Barriers to auto-classification for information governance and how to overcome them
After my last post on classification, I got into conversations with colleagues about why we haven’t been able to leverage auto-classification more for information governance (IG). Given that its no longer possible for us humans to process the vast quantities of information we create and receive.
So why can’t we take advantage of the tremendous advances made in the field of data analytics and auto-classification?
Let me explain.
What you see in the above model is a digital transformation process, where 1) a body of knowledge is translated into 2) schemes, rules and processes, which are then 3) parsed into data elements, which can then be 4) built into algorithms enabling automation of the process.
This is the means by which modern accounting systems (like Xero) have evolved, where computer based processing is achieved through the creation of rules based on data recognition. Same with ERP, same with other business systems.
But not with information governance. Because we have failed to convert the information governance body of knowledge into a digital framework.
Over the last 20 years, the IG body of knowledge has been well documented in standards such as IS015489 Records management, ISO23081 Recordkeeping Metadata, and various government standards relating to security, privacy, data protection, recordkeeping etc. But the controls which support these standards, like retention schedules, are still written as documents for human interpretation and application.
Take this description from the Records Authority 2014/00247391 for records which are to be retained as national archives, ie permanently:
Records relating to arrangements, agreements, Memorandums of Understanding (MOUs) and contracts relating to the management, conservation and use of significant NCA managed land and assets such as National Memorials, diplomatic sites and estates, heritage value buildings and Lake Burley Griffin.
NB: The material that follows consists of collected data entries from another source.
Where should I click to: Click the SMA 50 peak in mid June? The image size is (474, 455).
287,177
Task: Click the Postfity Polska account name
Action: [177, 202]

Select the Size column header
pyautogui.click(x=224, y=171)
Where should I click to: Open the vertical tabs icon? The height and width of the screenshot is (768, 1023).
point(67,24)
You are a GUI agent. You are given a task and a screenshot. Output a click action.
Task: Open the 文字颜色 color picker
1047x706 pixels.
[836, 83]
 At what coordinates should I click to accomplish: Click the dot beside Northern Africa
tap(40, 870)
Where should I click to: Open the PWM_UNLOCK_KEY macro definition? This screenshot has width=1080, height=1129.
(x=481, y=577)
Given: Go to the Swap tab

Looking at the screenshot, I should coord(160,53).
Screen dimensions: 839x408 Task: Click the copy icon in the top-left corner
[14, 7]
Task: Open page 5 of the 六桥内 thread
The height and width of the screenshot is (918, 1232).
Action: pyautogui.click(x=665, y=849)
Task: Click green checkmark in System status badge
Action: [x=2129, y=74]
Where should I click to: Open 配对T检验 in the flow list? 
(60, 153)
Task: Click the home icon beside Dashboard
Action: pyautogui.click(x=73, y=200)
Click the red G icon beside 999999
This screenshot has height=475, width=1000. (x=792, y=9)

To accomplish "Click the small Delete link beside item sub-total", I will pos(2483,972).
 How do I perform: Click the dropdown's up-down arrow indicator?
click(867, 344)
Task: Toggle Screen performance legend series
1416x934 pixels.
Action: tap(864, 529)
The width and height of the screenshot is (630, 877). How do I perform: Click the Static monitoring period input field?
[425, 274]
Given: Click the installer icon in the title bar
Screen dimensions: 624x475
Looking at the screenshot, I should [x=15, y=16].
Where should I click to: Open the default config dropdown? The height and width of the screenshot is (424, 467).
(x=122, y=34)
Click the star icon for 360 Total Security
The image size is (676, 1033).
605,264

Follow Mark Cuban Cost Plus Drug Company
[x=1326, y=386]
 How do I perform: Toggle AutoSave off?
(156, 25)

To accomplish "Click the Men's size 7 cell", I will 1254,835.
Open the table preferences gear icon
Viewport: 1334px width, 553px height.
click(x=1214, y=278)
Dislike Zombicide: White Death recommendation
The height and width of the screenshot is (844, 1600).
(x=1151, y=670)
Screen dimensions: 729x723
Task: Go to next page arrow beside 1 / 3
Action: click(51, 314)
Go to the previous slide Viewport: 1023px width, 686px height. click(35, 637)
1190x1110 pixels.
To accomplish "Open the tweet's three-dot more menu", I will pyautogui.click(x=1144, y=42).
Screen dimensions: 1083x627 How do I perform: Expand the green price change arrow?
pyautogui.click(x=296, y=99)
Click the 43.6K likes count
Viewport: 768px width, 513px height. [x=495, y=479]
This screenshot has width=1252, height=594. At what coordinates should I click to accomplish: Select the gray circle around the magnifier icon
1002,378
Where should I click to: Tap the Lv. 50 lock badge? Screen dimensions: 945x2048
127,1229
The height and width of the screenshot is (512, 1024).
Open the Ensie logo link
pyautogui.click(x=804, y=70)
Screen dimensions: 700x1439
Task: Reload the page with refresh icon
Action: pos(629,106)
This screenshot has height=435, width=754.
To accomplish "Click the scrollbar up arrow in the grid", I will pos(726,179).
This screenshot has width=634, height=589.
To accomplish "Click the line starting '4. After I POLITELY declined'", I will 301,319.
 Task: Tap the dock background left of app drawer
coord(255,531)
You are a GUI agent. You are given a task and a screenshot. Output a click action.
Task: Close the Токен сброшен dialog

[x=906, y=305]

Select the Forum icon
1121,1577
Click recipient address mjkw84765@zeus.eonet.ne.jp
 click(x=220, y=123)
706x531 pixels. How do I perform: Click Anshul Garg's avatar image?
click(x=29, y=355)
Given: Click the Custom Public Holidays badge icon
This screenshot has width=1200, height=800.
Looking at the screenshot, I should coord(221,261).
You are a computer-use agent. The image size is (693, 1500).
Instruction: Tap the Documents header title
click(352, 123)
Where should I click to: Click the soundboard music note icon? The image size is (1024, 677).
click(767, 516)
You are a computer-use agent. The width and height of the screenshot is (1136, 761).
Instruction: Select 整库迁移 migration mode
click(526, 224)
Includes water abstraction agreements, Crown Leases for diplomatic sites and estates, agreements with external parties to undertake major works activities and projects, including those that do not proceed.
And this for records which can be destroyed 12 years after completed or termination of agreement:
Agreements, Memorandums of Understanding (MOUs) and contracts relating to the management, conservation, maintenance and use of NCA managed land and assets, other than those covered by class 61534.
Based on these rules, a human appraising records would interpret the rules by knowing which document types, sites and buildings, business activities to look out for.
But if we specified which documents types, sites/buildings and activities were significant, the same work could be undertaken using a search engine.
To enable automation we need to transform our governance controls into lexicons, taxonomies, data models from which we can build algorithms to feed into the search engines, enabling recognition of the terms/term sets which indicate significance. Likewise for access and security controls.
So how can we breakthrough?
Oddly enough we have an effective model for converting information governance requirements into a digital framework. It is called the DIRKS methodology and you’ll find it in ISO 15489 Standard for Records Management. Over the last 15 years consultants like myself working in Australian government have followed this methodology to develop classification schemes and retention schedules. I developed much of my body of knowledge from following this methodology over and over again and then by developing a.k.a.® software to make the process a whole lot easier.
DIRKS involves a lot of work, but by following the methodology we are able to develop a logical model which puts the information governance rules in context. And it provides an extensible framework from which to build the data/metadata structures which will underpin the automation of information governance processes.
What’s holding us back?
DIRKS fell from grace in 2007 because the process mandated by the National Archives of Australia was highly prescriptive and costly. A bit like the parent of Baby Huey, NAA struggled to control their creation, and there was a backlash from government agencies. But in the intervening years no one has come up with an effective alternative, so it’s overdue for a reprise.
I predict that once we take re-embrace DIRKS as a methodology for developing our classification and data models, automation is going to become a whole lot easier.